Warum fotografieren Menschen immer wieder gerne Trash. Die Antwort ist recht simpel: Trash bedeutet gelebt zu haben.

Wenn Fotografen, insbesondere die Jüngeren, auf Locationsuche gehen, gucken sie gerne nach alten Fabrikhallen, Abrisshäusern oder mit Graffiti besprühten Ruinen. Sie stecken ihre Modelle in verwaschene Jeans, abgewetzte Lederjacken und schlammbespritzte Bikerboots. Bei Strassenfotografie findet man andauernd Müll, kaputte Automaten und bröckelnden Beton. Warum? Weil die Motive auf die Vergänglichkeit hinweisen und damit auf Vergangenheit.
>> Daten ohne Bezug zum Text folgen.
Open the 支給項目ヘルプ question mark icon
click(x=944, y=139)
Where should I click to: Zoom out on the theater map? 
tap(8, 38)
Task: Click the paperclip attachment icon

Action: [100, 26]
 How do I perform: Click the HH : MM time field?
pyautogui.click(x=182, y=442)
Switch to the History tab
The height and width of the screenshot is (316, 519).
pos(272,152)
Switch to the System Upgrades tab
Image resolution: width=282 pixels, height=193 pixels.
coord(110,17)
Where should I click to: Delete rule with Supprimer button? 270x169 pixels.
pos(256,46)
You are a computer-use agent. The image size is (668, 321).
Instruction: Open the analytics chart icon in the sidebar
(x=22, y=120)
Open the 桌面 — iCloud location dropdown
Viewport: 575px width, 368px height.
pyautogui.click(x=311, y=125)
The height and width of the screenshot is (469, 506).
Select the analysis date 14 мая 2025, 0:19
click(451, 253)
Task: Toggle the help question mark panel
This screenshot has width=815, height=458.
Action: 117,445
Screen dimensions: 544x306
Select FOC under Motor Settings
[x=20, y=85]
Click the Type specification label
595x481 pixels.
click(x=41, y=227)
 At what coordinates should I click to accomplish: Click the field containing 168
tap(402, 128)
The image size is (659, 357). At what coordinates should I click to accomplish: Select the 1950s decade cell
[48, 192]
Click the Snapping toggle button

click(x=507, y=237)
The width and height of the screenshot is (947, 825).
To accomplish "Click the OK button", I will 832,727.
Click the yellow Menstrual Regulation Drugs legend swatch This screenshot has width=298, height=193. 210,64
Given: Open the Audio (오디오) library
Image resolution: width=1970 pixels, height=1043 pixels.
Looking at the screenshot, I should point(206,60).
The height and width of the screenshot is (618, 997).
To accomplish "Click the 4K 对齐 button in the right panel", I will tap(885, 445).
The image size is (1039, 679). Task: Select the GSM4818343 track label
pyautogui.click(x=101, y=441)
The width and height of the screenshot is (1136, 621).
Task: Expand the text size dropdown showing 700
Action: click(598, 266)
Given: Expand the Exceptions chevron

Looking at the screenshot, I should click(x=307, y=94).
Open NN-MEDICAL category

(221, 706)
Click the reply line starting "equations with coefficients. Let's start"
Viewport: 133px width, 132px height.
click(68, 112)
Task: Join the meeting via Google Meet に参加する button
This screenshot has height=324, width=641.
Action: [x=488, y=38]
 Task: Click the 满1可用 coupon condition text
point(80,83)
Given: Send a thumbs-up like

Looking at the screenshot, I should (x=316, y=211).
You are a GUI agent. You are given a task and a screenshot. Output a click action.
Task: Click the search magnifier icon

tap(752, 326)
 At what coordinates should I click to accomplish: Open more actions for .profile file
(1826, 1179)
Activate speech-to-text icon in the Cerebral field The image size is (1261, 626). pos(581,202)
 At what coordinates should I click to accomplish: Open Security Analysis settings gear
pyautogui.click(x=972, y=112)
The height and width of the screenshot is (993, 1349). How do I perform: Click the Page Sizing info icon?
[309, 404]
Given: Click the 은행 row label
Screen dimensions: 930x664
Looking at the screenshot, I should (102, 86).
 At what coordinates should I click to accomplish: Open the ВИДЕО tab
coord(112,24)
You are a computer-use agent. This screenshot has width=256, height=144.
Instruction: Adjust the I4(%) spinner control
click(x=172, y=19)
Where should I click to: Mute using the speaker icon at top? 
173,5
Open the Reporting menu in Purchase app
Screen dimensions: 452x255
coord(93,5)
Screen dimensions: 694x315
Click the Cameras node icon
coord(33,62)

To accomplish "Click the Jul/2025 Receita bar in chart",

Man fragt sich, wie die Ruine vor wohl vor 100 Jahren als Neubau ausgesehen hat, in wievielen Erdteilen die Jeans schon gewesen ist und ob es in 10 Jahren noch Kaugummiautomaten gibt. Nicht umsonst erfinden einige Werber so tolle Worte wie shabbychic. Auch ich mag Dinge mit Ecken und Kanten und fotografiere lieber charismatische Menschen mit Falten und Narben als glatte Modelle, die ihr zehnteiliges Lächelrepertoire runterrasseln. Ich mag Trash. Hey, ich wohne ja auch auf St. Pauli und Trash heißt Leben.